Little is known about the interactions between fragrant agrimony and other species. The British database of insects and their food plants lists only one aphid, Acyrthosiphon malvae (Mosley, 1841) that has been observed on this plant. The hooked seeds are ideal for facilitating dispersal by animals, but which are primarily involved is not known.

==Distribution==
The native distribution of fragrant agrimony is thought to include almost all of Europe and South Africa, but none of the territory between. This strikingly disjunct distribution is highly unusual and could be due to transportation of the seeds by migrating wild birds or a more recent introduction by humans. In South Africa, however, it is considered native and is officially categorised as "least concern", although some sources, such as the citizen science website iNaturalist, describe it as invasive there.

==Uses==
Fragrant agrimony is palatable to livestock and occurs in grazed woodland, meadows and pastures. Like other species of agrimony, it is reported to have beneficial effects on the health of experimental animals and to reduce inflammation in cells in vitro.

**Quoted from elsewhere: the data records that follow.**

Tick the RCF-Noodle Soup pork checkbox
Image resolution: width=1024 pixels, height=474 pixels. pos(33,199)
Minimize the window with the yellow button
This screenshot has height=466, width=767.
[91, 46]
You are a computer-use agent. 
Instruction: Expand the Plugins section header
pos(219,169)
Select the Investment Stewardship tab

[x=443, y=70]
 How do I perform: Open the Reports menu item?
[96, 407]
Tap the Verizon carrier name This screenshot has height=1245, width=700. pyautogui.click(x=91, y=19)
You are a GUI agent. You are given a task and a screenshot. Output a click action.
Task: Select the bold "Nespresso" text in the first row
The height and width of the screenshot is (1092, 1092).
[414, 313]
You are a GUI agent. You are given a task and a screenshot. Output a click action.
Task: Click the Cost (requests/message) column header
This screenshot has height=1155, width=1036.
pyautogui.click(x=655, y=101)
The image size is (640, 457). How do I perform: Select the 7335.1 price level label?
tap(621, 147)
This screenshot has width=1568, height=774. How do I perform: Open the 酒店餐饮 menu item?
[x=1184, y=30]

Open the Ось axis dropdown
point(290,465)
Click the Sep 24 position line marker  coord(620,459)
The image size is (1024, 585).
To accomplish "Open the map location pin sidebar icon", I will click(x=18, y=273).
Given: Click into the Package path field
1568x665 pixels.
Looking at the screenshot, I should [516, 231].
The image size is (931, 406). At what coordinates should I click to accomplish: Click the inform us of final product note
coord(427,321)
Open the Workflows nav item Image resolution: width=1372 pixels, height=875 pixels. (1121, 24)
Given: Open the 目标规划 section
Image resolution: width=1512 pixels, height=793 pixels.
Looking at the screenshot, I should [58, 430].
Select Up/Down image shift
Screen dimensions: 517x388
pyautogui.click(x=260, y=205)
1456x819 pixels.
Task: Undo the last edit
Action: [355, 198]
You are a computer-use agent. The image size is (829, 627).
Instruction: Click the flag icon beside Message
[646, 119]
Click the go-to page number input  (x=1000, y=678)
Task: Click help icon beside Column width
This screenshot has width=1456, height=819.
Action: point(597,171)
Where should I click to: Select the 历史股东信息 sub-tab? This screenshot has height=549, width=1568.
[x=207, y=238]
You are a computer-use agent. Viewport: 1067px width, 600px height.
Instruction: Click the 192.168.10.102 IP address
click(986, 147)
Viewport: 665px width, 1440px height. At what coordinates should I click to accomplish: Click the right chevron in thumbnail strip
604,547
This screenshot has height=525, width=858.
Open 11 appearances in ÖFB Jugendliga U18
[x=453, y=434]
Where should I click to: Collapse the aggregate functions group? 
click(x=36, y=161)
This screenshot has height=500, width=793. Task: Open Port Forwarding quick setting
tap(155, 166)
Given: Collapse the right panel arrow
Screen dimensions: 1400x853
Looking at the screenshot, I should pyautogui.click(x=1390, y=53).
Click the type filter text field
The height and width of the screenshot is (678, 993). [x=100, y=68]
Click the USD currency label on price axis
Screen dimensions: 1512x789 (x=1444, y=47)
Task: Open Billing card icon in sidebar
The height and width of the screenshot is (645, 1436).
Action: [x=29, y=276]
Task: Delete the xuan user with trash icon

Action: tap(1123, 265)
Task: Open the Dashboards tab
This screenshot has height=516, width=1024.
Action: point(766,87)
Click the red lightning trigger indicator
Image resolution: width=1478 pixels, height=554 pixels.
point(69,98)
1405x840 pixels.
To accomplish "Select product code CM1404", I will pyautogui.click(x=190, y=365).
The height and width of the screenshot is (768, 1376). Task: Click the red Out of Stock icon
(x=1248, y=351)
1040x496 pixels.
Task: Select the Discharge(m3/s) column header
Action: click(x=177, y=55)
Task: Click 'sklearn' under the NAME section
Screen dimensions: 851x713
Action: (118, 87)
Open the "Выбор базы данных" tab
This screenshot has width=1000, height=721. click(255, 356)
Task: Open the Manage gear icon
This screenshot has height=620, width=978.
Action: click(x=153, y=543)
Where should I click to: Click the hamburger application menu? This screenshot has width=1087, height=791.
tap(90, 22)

Chemicals under investigation include the bitter-tasting compound agrimoniin and various flavonoids.
Agrimony is often touted as having health benefits in humans, although medical sources stress that evidence about efficacy and safety is generally lacking. Claims about its use in the past may be exaggerated: the Roman author Celsus, who was influential in medicine for over a thousand years, only mentions agrimony as a possible cure for snake bites.

With its bitter taste, agrimony is popular in herbal teas. Most advertisements for herbal teas specify common rather than fragrant agrimony, but it is not always clear that people have differentiated between the two.